------ Dataset excerpts ------

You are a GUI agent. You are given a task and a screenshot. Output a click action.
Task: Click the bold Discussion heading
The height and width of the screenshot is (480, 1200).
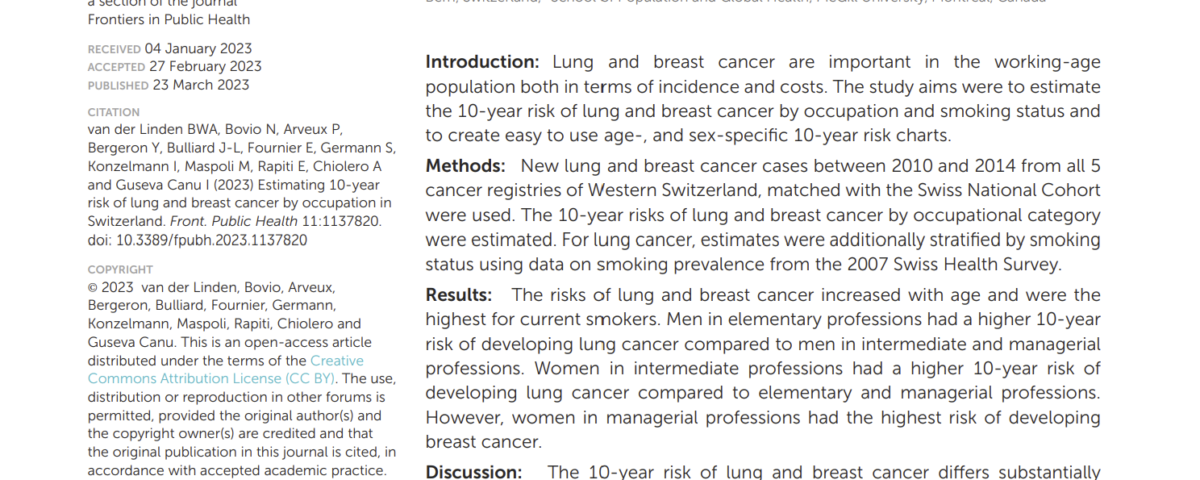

------
------ Dataset excerpts ------

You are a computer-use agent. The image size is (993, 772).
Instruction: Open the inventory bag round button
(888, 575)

------
------ Dataset excerpts ------

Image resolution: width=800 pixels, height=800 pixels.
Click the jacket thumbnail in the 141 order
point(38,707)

------

Aim of the exercise ▸ Each line of the listing that holds the string "screenshot" counts once; state how many there are, with nothing added.

Written answer ▸ 2